Two hours hence, he felt the strong pull of the need for sleep. The others were stirring; small sounds sped through the house. He drank his fourth cup of coffee and chewed the relic of cold cooked bear-meat he had taken from the kitchen, and sat up when he heard the tramp of feet coming forward through the hall.
In a moment Wayne Lutz came in, ramming his shirt into his waistband, and taking the gun belt off his shoulder to buckle it around his midriff. He said nothing to Brand; he gave only a cursory look to the bedded-down figure of McCasford. He threw back his thick arms and stretched vastly, uttering a hollow yawn, and went to the stove where he poured a cup of coffee.
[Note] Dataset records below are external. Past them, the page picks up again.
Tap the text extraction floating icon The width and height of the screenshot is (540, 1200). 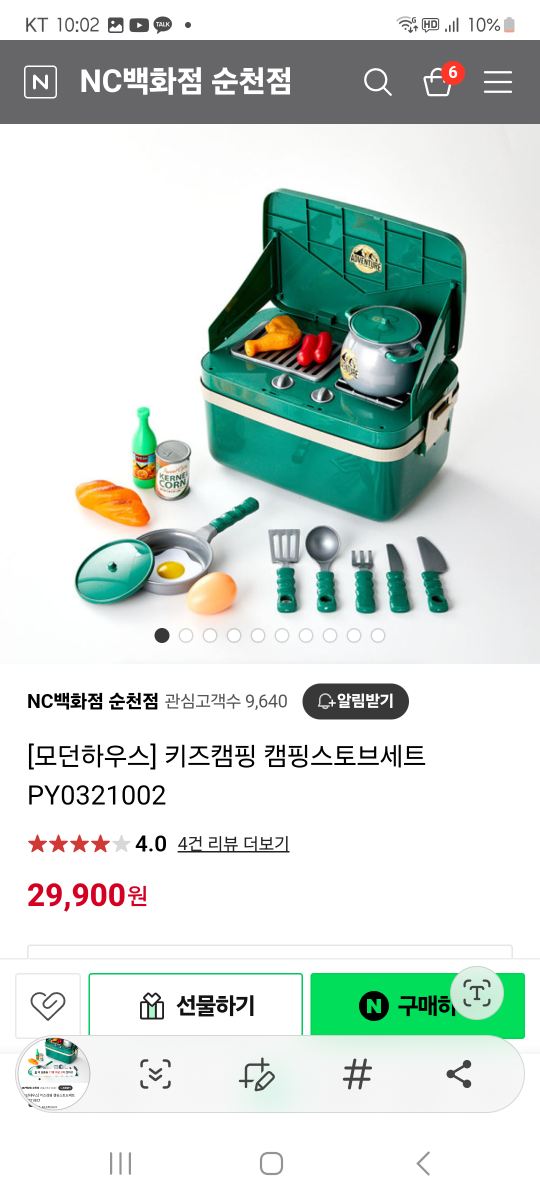478,993
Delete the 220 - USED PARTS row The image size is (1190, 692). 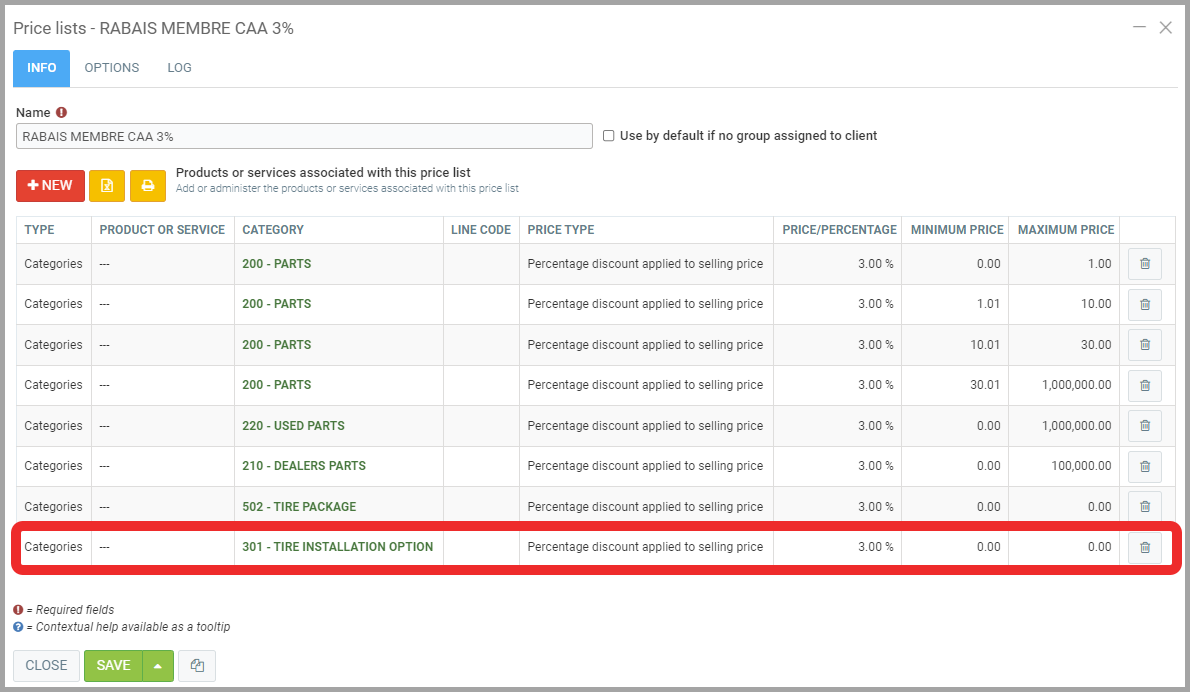1145,426
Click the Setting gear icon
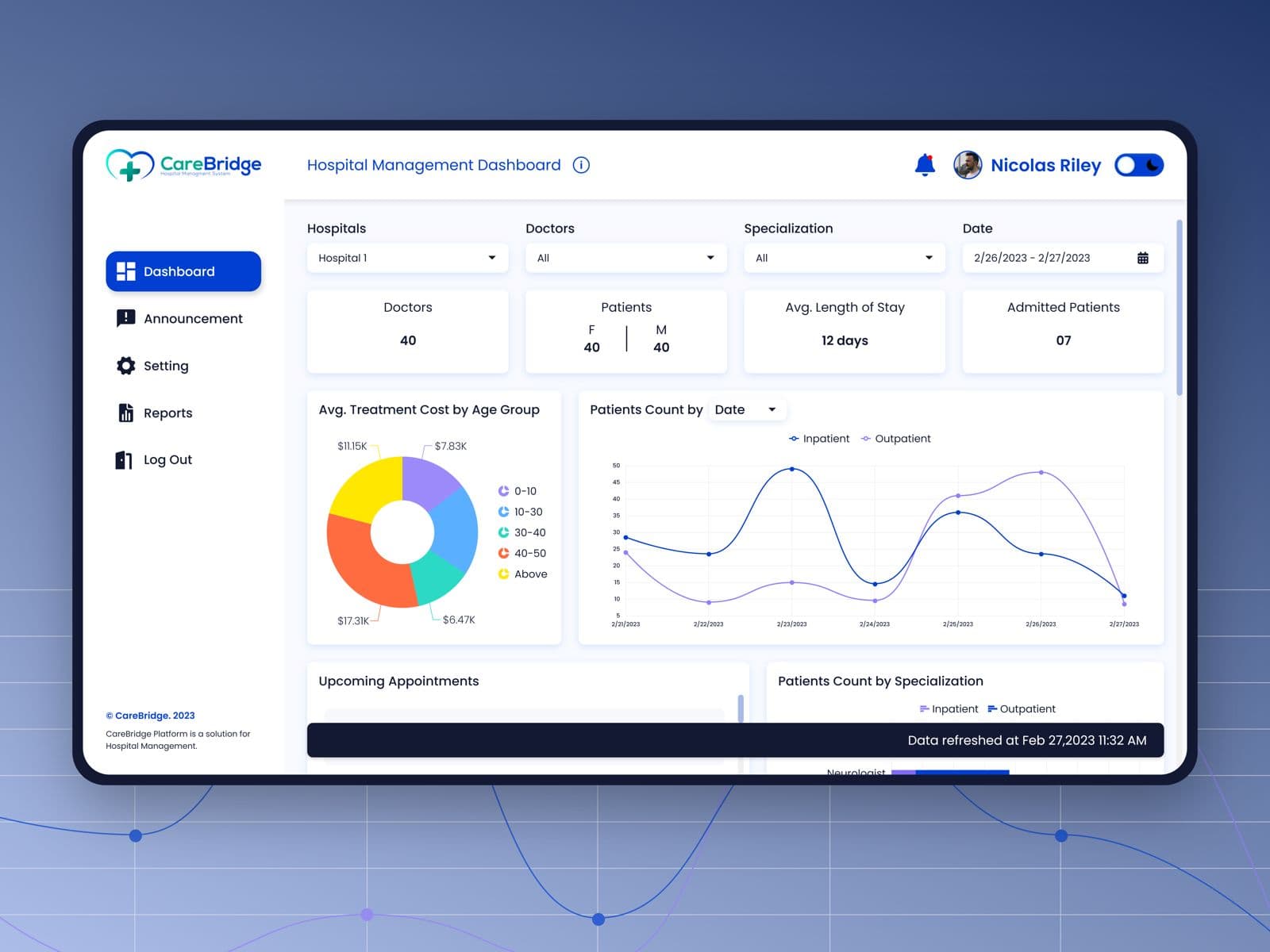 tap(125, 366)
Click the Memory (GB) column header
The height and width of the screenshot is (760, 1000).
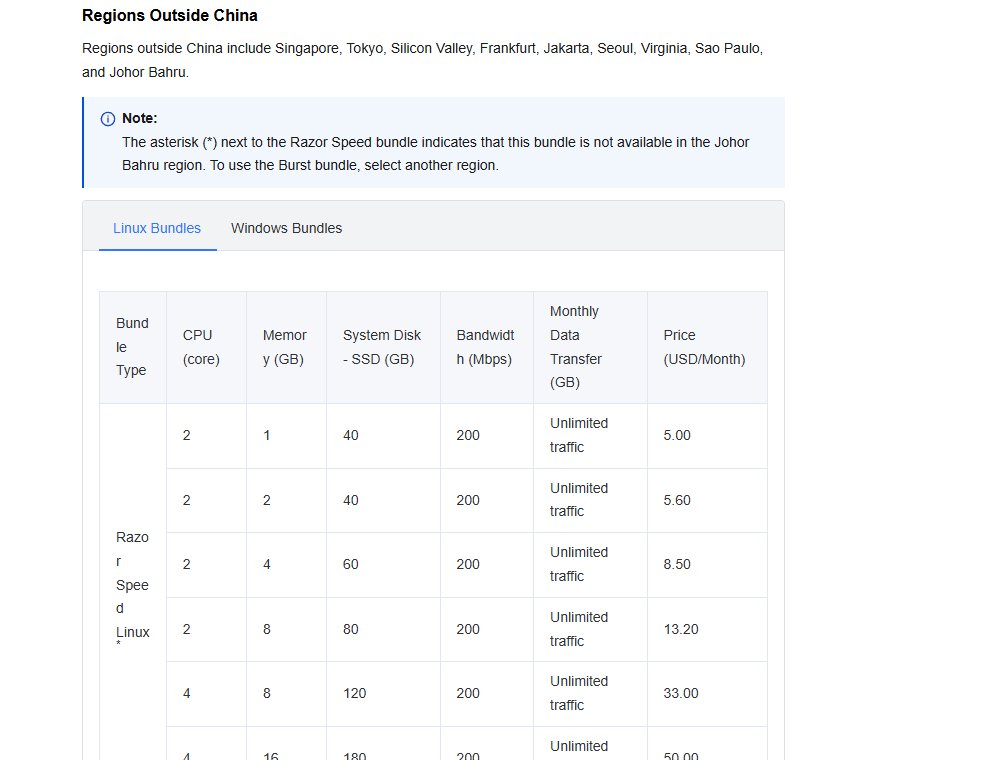click(286, 347)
At that moment George Zane entered the room and stood beside the door leaning against the wall; he was probably weak still from the blow to his head. But his flesh seemed more ruddy and his eyes appeared clear. He said, “How’s the, kid?”
“Coming along all right,” Brand said.
“Serve him right if he kicked off,” Lutz said. “He’s no better than no-account trash.”
“I’d trade you for him,” Brand said mildly.
“You wouldn’t have any better sense,” Lutz retorted in a grouchy tone that still held the cobwebs of sleep.
Somehow, because of the big man’s willingness to indulge in harmless banter of this kind, Brand found himself regarding Lutz as probably the least dangerous man in the building. With his blustering mammoth ways, Lutz would make a poor sneak. Brand could not fit the man into the framework of knowledge he had constructed about the phantom killer who lurked in the building.
Who was it, then? Elias—Andrews—old Manning—he ticked them off mentally, having ruled our McCasford and Michaela and Zane. He shook his head; he needed sleep.
When Zane came forward and knelt to look at McCasford, Brand said, “You sleep all right?”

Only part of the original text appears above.